▶ **WORK INSTRUCTIONS**
A – In the article on where to invest in 2012, which two countries are named as the engines of growth in Asia?
B – Carry on the article on where to invest in 2012, starting right after its final sentence.

▶ **EXCERPT PROVIDED**
┌──

Where to Invest in 2012

by By Efren LL. Cruz, RFP®

Europe is still deep in a debt crisis. Although the US may be coming out of its own financial crisis, economic growth is still expected to be tepid. The engines of growth in Asia, namely China and India, are battling high inflation and are also poised to slow down. The Philippines is by no means immune to the global growth slowdown. So where and in what is the best place to invest?

Every new year, newspapers, magazines, tv and radio talk shows and even blogs talk about the best places to invest. I prefer to shy away from making such recommendations especially during these volatile times when a particular investment outlet may be rendered unattractive a few weeks or months later. And when this change in fortune happens, I feel obligated to update readers on the new developments, something that may not be feasible especially when I am not invited by the media to do so by that time.

So rather than talk about particular investments that will be attractive for 2012, I’ll focus on the framework for choosing winning investments. This framework will have a better chance of standing the test of time.

└──

▶ **RECORD LIST**
┌──

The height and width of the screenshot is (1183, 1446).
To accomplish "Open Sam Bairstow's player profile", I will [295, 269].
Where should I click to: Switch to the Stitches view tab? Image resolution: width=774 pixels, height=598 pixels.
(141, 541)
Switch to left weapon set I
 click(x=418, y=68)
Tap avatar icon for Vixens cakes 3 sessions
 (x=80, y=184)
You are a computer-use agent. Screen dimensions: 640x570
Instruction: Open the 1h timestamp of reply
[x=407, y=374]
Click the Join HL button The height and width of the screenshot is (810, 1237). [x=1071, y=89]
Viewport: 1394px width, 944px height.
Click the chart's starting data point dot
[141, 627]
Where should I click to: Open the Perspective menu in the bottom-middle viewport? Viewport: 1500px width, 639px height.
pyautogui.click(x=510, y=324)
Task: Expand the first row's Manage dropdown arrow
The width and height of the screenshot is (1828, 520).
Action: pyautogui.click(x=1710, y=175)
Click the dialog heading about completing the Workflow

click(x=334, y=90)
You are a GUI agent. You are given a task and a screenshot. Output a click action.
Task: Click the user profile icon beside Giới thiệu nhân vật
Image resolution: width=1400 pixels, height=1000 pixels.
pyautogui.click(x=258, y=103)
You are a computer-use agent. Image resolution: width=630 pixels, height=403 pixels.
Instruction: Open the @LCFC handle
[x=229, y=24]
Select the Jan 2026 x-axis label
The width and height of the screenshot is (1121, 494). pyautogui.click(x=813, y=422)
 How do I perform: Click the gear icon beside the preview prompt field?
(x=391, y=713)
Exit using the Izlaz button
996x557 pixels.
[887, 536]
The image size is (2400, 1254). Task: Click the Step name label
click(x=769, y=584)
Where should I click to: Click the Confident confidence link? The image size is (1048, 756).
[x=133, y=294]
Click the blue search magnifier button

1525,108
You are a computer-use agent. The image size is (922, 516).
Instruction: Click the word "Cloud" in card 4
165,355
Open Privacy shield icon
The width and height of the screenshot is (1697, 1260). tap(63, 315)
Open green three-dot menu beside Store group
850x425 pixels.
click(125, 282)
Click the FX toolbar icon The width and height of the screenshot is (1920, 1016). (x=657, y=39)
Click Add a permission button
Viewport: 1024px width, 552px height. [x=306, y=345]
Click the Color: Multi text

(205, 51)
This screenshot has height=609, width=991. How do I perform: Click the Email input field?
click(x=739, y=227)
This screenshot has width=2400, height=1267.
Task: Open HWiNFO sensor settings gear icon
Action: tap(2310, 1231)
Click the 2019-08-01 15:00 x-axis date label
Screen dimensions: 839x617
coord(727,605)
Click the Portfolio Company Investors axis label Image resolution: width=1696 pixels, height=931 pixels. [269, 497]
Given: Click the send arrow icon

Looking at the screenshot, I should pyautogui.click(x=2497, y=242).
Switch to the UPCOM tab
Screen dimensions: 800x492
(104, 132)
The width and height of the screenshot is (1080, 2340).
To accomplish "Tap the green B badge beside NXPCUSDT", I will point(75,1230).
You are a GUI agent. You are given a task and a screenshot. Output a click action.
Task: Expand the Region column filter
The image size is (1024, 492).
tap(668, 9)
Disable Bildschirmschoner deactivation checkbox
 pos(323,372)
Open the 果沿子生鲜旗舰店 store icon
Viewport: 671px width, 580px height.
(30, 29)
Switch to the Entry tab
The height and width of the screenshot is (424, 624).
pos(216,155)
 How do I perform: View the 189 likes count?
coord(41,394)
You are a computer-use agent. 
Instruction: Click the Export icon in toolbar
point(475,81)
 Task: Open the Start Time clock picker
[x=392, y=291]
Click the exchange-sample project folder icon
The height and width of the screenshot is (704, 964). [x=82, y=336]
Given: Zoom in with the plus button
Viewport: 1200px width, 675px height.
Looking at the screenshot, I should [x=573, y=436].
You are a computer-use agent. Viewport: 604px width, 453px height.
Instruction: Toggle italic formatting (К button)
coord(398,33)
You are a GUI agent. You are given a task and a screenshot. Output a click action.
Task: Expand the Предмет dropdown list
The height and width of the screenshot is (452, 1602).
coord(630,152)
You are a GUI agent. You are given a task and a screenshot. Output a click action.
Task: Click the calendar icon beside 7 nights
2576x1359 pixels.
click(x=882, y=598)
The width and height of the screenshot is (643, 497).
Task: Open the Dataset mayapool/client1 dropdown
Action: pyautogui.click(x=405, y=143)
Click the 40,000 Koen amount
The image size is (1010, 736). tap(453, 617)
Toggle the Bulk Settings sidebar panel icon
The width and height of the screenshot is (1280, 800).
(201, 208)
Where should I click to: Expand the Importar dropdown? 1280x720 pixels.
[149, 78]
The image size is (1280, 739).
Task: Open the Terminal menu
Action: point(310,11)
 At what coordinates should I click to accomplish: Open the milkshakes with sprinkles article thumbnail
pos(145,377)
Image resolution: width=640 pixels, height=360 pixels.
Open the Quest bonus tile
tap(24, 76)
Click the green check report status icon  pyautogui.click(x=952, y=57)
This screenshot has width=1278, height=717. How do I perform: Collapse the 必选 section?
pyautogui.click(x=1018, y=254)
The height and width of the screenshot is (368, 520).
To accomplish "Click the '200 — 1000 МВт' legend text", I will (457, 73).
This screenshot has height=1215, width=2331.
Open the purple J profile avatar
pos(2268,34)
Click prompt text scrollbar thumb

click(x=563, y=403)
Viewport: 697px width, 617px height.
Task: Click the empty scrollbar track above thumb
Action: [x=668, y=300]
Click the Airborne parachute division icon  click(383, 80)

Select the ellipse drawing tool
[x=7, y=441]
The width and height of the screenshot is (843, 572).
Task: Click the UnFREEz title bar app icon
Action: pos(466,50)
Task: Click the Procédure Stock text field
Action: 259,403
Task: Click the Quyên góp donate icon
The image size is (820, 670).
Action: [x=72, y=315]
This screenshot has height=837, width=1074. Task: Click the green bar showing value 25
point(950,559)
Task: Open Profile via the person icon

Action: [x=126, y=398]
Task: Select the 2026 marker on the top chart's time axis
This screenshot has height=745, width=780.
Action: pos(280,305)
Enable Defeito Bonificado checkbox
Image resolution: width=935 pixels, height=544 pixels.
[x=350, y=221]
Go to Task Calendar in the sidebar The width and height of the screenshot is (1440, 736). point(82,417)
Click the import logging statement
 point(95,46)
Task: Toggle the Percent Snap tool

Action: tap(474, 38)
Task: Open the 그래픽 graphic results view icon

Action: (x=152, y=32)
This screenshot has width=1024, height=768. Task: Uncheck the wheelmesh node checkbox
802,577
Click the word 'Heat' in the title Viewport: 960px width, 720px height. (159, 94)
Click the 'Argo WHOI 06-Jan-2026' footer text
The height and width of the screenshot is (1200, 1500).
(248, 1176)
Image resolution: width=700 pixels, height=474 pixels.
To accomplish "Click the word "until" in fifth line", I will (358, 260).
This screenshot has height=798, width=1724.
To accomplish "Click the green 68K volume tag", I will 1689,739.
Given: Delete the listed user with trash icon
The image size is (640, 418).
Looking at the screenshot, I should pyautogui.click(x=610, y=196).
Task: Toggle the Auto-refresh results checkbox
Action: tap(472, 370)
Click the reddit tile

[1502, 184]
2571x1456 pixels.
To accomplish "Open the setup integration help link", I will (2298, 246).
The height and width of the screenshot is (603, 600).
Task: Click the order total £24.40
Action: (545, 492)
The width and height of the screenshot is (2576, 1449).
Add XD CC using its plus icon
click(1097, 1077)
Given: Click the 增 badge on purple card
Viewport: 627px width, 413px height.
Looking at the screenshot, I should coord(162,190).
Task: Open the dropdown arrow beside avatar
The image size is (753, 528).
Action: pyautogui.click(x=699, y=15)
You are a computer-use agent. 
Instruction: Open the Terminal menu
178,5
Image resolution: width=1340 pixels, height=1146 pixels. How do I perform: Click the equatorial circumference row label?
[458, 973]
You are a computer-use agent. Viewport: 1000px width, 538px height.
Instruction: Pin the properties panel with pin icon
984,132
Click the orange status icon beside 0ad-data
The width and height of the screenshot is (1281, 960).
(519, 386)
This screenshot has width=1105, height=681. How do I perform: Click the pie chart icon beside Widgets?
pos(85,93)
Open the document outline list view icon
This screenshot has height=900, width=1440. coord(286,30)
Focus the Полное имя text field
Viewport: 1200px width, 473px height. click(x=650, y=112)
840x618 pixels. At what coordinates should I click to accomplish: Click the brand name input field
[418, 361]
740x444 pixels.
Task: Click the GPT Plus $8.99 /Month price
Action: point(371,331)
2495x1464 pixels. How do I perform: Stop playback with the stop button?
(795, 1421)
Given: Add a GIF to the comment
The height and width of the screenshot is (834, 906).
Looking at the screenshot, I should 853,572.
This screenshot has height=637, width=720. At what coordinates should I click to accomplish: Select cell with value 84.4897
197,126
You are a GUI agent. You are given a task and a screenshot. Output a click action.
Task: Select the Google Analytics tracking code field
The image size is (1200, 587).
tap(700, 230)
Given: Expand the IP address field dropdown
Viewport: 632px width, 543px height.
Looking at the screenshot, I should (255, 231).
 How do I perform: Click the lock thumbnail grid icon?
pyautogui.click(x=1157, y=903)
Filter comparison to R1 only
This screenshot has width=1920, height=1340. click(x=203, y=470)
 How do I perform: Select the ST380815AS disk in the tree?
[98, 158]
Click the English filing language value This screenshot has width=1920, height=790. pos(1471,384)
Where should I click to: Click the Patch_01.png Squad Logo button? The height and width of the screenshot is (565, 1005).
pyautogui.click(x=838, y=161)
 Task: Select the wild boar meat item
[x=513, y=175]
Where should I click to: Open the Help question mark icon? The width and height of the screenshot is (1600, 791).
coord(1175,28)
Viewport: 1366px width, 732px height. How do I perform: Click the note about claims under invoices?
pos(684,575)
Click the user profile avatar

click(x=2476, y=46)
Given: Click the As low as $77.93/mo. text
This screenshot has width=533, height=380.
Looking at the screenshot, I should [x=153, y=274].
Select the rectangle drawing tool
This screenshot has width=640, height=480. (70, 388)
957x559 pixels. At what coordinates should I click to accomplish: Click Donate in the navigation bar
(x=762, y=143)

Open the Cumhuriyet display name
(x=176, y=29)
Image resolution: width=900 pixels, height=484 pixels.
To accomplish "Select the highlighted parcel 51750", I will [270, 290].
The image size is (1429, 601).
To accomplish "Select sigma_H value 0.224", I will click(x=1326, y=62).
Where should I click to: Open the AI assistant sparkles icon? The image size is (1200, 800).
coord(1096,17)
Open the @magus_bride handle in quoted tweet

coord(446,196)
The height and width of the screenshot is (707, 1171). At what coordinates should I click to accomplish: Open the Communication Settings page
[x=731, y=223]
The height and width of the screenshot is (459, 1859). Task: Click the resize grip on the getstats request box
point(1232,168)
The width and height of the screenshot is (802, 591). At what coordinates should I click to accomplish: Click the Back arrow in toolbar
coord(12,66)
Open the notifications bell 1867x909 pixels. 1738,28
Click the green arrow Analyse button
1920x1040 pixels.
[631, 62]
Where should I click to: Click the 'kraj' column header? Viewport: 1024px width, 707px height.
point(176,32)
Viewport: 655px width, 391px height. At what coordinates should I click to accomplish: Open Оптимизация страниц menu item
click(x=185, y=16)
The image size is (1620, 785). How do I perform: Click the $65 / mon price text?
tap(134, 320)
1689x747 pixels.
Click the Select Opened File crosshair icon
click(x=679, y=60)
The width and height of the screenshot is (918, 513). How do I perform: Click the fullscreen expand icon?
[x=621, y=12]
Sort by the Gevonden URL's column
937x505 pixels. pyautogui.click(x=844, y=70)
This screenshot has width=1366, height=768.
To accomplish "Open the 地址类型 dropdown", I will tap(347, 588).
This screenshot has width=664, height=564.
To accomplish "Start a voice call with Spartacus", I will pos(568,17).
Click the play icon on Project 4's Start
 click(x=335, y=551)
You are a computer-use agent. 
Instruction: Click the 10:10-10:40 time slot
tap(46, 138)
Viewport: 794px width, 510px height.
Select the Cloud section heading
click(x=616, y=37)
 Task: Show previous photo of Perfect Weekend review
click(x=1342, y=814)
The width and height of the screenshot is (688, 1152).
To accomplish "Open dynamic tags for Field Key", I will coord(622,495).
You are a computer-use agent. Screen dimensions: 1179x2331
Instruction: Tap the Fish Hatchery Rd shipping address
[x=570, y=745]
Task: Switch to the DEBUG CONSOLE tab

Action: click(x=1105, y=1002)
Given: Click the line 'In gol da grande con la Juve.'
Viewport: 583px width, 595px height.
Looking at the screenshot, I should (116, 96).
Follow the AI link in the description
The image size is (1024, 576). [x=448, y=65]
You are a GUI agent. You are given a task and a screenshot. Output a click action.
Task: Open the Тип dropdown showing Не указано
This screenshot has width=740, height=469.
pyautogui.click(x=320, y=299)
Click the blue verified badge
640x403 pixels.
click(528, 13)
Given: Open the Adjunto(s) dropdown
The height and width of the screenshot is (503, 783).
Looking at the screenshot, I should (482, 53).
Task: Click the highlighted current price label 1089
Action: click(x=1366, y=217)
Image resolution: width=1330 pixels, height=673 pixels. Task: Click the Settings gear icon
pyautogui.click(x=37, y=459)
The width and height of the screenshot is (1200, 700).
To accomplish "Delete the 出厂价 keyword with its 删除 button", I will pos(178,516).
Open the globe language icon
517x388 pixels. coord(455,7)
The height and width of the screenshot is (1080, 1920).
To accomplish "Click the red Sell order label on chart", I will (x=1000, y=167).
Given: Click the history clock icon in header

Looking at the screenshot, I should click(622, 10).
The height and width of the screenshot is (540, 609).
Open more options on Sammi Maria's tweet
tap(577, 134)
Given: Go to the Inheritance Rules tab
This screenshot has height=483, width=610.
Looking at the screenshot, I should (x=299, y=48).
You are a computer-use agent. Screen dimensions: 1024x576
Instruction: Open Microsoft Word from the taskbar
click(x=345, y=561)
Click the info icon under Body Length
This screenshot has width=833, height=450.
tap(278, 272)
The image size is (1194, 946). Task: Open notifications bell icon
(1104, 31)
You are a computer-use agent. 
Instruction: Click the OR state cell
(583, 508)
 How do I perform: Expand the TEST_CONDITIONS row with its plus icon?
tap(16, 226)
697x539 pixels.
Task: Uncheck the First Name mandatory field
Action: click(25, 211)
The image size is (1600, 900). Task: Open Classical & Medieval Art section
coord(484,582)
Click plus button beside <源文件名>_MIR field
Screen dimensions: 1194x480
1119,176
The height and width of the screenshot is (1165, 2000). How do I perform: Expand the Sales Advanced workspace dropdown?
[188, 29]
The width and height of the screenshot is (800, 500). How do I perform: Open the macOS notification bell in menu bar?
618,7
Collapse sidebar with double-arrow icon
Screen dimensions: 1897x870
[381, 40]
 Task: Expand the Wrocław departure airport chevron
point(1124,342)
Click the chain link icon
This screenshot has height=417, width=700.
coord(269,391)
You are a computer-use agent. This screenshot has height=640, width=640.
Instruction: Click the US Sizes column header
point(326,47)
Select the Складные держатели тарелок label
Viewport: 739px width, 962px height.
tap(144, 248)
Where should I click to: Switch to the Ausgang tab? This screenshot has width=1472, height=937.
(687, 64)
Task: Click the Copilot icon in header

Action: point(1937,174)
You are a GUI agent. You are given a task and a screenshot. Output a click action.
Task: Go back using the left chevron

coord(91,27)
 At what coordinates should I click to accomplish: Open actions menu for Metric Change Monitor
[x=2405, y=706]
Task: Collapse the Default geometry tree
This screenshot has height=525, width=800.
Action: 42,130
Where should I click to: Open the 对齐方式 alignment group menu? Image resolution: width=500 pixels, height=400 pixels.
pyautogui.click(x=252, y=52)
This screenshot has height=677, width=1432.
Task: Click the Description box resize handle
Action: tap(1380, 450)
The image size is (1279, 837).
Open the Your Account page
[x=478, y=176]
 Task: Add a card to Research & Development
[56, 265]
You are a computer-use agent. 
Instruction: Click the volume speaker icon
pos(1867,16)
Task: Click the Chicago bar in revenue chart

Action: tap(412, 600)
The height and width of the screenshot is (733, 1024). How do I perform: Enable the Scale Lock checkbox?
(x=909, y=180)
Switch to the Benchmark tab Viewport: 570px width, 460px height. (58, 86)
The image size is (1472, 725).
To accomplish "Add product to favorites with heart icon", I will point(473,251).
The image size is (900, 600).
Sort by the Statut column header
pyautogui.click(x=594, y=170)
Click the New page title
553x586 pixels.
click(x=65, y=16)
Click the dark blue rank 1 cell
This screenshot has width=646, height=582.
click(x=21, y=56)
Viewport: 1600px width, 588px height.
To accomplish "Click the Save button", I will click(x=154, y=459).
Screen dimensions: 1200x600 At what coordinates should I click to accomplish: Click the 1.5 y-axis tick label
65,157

└──

▶ **RESPONSE LIST**
A – China and India.

B –
The 5 Basic Steps

Just like with doing a business plan, investing must follow the six steps outlined below:

  1. Determine return objectives
  2. Assess risk tolerance
  3. Review available investment outlets
  4. Form optimally diversified portfolios
  5. Monitor investment performance

Many times, people come up to me to ask about where they can already put their (hard-earned) money. And invariably, I tell them that if they haven’t determined their return objectives and assessed their risk tolerance, they are setting themselves up for a dangerous investing voyage. They are like a ship without a rudder.

In fact, financial institutions and central banks have realized the folly of many investors of plunking their money in instruments that were not aligned with their return and risk preferences. That is why globally, investors are now being asked to fill up a suitability assessment that is designed to protect them. If the suitability assessment reveals that an investor is highly risk averse, then the financial institution should not peddle any high risk investment to him.

By already asking for the vehicles to invest in, people tend to forget the first two important steps to investing. And because they are focused on particular investments and not a diversified portfolio, they also tend to forget step 4.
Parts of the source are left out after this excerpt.